◆ **WHAT YOU NEED TO DO**:
Reproduce every record exactly as written.

:: RECORD SET

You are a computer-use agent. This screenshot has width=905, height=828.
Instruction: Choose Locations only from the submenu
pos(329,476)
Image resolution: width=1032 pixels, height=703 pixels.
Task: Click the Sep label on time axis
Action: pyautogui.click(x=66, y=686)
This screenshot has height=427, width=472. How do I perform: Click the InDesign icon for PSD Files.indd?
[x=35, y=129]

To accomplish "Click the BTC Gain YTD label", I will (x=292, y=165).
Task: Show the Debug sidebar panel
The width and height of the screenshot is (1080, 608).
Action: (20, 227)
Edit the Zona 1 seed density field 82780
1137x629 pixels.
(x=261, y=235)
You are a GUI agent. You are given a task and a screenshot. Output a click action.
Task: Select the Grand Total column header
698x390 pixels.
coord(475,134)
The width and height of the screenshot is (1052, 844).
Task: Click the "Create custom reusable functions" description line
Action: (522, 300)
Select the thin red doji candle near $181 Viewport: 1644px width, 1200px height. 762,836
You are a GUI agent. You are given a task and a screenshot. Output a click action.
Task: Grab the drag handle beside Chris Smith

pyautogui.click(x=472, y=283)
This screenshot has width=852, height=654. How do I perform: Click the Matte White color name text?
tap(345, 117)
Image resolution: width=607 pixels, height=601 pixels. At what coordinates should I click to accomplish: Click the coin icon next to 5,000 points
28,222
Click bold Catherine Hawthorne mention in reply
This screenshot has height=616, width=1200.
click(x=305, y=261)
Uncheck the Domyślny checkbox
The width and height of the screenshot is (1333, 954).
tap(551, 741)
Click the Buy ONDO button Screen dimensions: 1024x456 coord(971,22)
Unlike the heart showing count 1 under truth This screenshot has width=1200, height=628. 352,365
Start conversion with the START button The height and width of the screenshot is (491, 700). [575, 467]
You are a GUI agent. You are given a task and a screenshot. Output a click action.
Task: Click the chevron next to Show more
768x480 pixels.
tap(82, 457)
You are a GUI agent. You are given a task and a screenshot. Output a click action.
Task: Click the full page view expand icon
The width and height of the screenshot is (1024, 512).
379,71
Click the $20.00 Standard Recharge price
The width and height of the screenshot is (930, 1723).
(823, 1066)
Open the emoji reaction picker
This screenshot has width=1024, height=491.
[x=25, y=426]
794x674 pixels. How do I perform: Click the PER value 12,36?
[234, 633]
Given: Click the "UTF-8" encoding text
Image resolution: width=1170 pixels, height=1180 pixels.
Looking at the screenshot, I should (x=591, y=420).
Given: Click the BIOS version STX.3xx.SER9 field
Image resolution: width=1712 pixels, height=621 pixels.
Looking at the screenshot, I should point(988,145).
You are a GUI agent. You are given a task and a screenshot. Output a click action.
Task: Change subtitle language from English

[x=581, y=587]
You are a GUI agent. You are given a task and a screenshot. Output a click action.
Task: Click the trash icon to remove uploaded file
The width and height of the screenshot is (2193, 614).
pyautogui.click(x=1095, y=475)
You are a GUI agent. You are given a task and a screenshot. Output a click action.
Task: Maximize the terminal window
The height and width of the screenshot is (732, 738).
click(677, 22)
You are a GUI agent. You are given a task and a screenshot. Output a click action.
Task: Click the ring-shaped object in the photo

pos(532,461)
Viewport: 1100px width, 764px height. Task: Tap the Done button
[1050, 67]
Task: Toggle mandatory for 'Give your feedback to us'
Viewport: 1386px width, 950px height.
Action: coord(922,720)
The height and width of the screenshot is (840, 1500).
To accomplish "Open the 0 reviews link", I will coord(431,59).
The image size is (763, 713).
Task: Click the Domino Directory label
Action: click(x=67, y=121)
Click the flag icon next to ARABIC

::::

◆ **SOLUTION TO THE PROBLEM**:
You are a computer-use agent. This screenshot has width=905, height=828.
Instruction: Choose Locations only from the submenu
pos(329,476)
Image resolution: width=1032 pixels, height=703 pixels.
Task: Click the Sep label on time axis
Action: pyautogui.click(x=66, y=686)
This screenshot has height=427, width=472. How do I perform: Click the InDesign icon for PSD Files.indd?
[x=35, y=129]

To accomplish "Click the BTC Gain YTD label", I will (x=292, y=165).
Task: Show the Debug sidebar panel
The width and height of the screenshot is (1080, 608).
Action: (20, 227)
Edit the Zona 1 seed density field 82780
1137x629 pixels.
(x=261, y=235)
You are a GUI agent. You are given a task and a screenshot. Output a click action.
Task: Select the Grand Total column header
698x390 pixels.
coord(475,134)
The width and height of the screenshot is (1052, 844).
Task: Click the "Create custom reusable functions" description line
Action: (522, 300)
Select the thin red doji candle near $181 Viewport: 1644px width, 1200px height. 762,836
You are a GUI agent. You are given a task and a screenshot. Output a click action.
Task: Grab the drag handle beside Chris Smith

pyautogui.click(x=472, y=283)
This screenshot has width=852, height=654. How do I perform: Click the Matte White color name text?
tap(345, 117)
Image resolution: width=607 pixels, height=601 pixels. At what coordinates should I click to accomplish: Click the coin icon next to 5,000 points
28,222
Click bold Catherine Hawthorne mention in reply
This screenshot has height=616, width=1200.
click(x=305, y=261)
Uncheck the Domyślny checkbox
The width and height of the screenshot is (1333, 954).
tap(551, 741)
Click the Buy ONDO button Screen dimensions: 1024x456 coord(971,22)
Unlike the heart showing count 1 under truth This screenshot has width=1200, height=628. 352,365
Start conversion with the START button The height and width of the screenshot is (491, 700). [575, 467]
You are a GUI agent. You are given a task and a screenshot. Output a click action.
Task: Click the chevron next to Show more
768x480 pixels.
tap(82, 457)
You are a GUI agent. You are given a task and a screenshot. Output a click action.
Task: Click the full page view expand icon
The width and height of the screenshot is (1024, 512).
379,71
Click the $20.00 Standard Recharge price
The width and height of the screenshot is (930, 1723).
(823, 1066)
Open the emoji reaction picker
This screenshot has width=1024, height=491.
[x=25, y=426]
794x674 pixels. How do I perform: Click the PER value 12,36?
[234, 633]
Given: Click the "UTF-8" encoding text
Image resolution: width=1170 pixels, height=1180 pixels.
Looking at the screenshot, I should (x=591, y=420).
Given: Click the BIOS version STX.3xx.SER9 field
Image resolution: width=1712 pixels, height=621 pixels.
Looking at the screenshot, I should point(988,145).
You are a GUI agent. You are given a task and a screenshot. Output a click action.
Task: Change subtitle language from English

[x=581, y=587]
You are a GUI agent. You are given a task and a screenshot. Output a click action.
Task: Click the trash icon to remove uploaded file
The width and height of the screenshot is (2193, 614).
pyautogui.click(x=1095, y=475)
You are a GUI agent. You are given a task and a screenshot. Output a click action.
Task: Maximize the terminal window
The height and width of the screenshot is (732, 738).
click(677, 22)
You are a GUI agent. You are given a task and a screenshot. Output a click action.
Task: Click the ring-shaped object in the photo

pos(532,461)
Viewport: 1100px width, 764px height. Task: Tap the Done button
[1050, 67]
Task: Toggle mandatory for 'Give your feedback to us'
Viewport: 1386px width, 950px height.
Action: coord(922,720)
The height and width of the screenshot is (840, 1500).
To accomplish "Open the 0 reviews link", I will coord(431,59).
The image size is (763, 713).
Task: Click the Domino Directory label
Action: click(x=67, y=121)
Click the flag icon next to ARABIC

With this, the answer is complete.